O que acontece se comermos comida mofada? Pode acontecer sem querer. Afinal, ainda não se sabe ao certo quantos tipos de mofo existem, mas estima-se que haja pelo menos 300 mil variedades.
Estamos constantemente expostos a fungos. Atos cotidianos, como comer uma pizza ou beber cerveja, só são possíveis graças à presença deles. No entanto, alguns desses microrganismos podem produzir toxinas chamadas micotoxinas.
Entre essas toxinas, a mais perigosa encontrada nos alimentos é a aflatoxina, produzida por certas espécies do gênero Aspergillus, especialmente o Aspergillus flavus.
As micotoxinas são mais comuns em alimentos ricos em óleo, como amendoim, nozes, castanhas e milho.

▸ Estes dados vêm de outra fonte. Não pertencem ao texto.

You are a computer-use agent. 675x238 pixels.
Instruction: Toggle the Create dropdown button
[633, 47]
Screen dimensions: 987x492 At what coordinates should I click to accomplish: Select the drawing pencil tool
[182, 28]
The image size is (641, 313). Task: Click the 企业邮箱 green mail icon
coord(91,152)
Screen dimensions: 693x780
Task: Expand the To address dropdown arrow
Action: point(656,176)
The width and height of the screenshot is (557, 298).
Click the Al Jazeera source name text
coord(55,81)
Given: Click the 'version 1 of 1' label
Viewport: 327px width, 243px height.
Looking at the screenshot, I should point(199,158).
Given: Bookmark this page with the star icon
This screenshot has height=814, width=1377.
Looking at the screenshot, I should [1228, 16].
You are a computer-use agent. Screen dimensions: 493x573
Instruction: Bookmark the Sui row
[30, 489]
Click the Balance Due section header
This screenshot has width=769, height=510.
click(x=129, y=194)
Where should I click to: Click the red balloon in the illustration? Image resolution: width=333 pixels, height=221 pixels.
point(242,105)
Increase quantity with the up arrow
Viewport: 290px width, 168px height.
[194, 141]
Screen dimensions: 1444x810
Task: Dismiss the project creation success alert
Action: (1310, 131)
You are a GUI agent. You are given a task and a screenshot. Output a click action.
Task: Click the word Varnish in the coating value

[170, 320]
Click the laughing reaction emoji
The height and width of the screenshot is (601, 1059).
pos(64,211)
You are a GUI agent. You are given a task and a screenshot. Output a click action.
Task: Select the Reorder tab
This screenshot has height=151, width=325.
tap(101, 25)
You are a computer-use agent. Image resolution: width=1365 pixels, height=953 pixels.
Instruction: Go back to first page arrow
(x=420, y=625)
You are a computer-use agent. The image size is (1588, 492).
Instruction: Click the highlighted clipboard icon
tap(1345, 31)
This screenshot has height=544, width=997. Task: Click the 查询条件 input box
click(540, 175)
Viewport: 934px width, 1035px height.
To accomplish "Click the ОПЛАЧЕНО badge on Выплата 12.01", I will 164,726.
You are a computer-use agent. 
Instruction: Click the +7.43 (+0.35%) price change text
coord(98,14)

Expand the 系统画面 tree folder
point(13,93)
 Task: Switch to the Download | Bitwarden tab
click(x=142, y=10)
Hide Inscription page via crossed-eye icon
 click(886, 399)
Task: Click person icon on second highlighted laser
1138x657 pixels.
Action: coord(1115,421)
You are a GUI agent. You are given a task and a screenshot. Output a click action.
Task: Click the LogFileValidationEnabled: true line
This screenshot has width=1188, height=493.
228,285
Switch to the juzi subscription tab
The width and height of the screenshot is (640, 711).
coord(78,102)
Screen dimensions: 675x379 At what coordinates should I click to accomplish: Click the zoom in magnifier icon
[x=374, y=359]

Segundo os especialistas consultados, comer comida mofada com fungos que não produzem toxinas geralmente não traz consequências graves à saúde, embora o mofo possa estar associado à presença de bactérias.
Nesse caso, é possível que surjam sintomas como diarreia e vômitos, que tendem a ser autolimitados, ou seja, desaparecem sozinhos. O tratamento é apenas para aliviar o desconforto causado por esses sintomas.
No entanto, ingerir alimentos deteriorados por fungos que produzem toxinas é mais preocupante.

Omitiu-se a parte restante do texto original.